Written instruction A → Using the High Court transcript, state whether each statement agrees with it: (i) the proceedings took place in Melbourne on 16 December 2005; (ii) Mr Rayment appeared for the applicant; (iii) the Bank's letter names PricewaterhouseCoopers as its auditors. For each, answer yes or no and quote the deciding words of the transcript.

Supplied text →
=======

Westpac Banking Corporation v 789Ten Pty Ltd
[2005] HCATrans 1044
[2005] HCATrans 1044
IN THE HIGH COURT OF AUSTRALIA
Office of the Registry
Sydney No S507 of 2005
B e t w e e n -
WESTPAC BANKING CORPORATION
Applicant
and
789TEN PTY LIMITED
Respondent
Application for special leave to appeal
HAYNE J
HEYDON J
TRANSCRIPT OF PROCEEDINGS
AT MELBOURNE ON FRIDAY, 16 DECEMBER 2005, AT 10.50 AM
Copyright in the High Court of Australia
MR F.M. DOUGLAS, QC: May it please the Court, I appear for the applicant, Westpac Banking Corporation. (instructed by Henry Davis York)
MR B.M. RAYMENT, QC: May it please your Honours, I appear with MS E. RAPER for the respondent. (instructed by Laurence and Laurence)
HAYNE J: Yes, Mr Douglas.
MR DOUGLAS: Your Honours, this is a matter which arises from a decision of the Court of Appeal of New South Wales on the question of privilege which arises in the context of section 119 of the Evidence Act. The relevant correspondence which is sought to be protected is set out in the judgment of the Court of Appeal commencing at page 63 of the application book. I draw the attention of the Court to the terms of the Bank’s letter which was:
“In connection with the audit of Westpac Banking Corporation and its controlled entities listed in Appendix A for the year ended 30 September 2004, we request that you provide our auditors, PricewaterhouseCoopers, with the following information.
Then there was a request for certain information in relation to various cases of which this was one, and at point 30 on the next page, which is page 64, it is said:
Your reply is sought solely for information in connection with the audit of the financial report. The information will not be quoted or otherwise referred to in any financial report or related documents of the company and its controlled entities.

=======

Written instruction B → Arrange as a Markdown table, with columns n (row number) and Line, the part of the listing that opens with its first line and closes with the line containing "I will pos(504,250).", omitting blank lines.

Stored items from a collection:
=======

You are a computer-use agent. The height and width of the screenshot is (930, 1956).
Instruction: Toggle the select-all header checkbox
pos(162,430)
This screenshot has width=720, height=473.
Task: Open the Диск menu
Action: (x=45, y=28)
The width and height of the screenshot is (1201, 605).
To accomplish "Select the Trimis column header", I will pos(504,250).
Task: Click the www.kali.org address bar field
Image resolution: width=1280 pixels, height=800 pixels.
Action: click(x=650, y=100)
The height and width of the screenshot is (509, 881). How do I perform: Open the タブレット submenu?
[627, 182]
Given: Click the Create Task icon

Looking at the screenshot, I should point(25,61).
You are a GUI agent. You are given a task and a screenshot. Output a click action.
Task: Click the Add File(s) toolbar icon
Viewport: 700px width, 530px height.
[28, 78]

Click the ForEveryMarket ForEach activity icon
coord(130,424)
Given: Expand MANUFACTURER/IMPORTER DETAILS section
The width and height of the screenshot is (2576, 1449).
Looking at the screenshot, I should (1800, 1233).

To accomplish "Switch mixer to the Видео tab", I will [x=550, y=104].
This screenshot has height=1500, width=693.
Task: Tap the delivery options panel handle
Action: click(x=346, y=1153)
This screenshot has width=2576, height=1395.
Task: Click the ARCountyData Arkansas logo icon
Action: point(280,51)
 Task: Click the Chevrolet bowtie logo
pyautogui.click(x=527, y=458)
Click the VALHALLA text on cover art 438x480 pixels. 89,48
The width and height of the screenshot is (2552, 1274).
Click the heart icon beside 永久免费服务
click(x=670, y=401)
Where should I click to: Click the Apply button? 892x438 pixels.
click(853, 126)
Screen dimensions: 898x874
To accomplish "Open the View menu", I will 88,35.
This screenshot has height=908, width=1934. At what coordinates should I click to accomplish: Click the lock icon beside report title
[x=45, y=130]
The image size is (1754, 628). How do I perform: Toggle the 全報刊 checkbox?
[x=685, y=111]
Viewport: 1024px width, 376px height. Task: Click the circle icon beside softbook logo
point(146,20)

=======

Full output A →
(i) Yes: "AT MELBOURNE ON FRIDAY, 16 DECEMBER 2005, AT 10.50 AM"
(ii) No: "I appear with MS E. RAPER for the respondent."
(iii) Yes: "we request that you provide our auditors, PricewaterhouseCoopers, with the following information."

Full output B →
| n | Line |
|---|---|
| 1 | You are a computer-use agent. The height and width of the screenshot is (930, 1956). |
| 2 | Instruction: Toggle the select-all header checkbox |
| 3 | pos(162,430) |
| 4 | This screenshot has width=720, height=473. |
| 5 | Task: Open the Диск menu |
| 6 | Action: (x=45, y=28) |
| 7 | The width and height of the screenshot is (1201, 605). |
| 8 | To accomplish "Select the Trimis column header", I will pos(504,250). |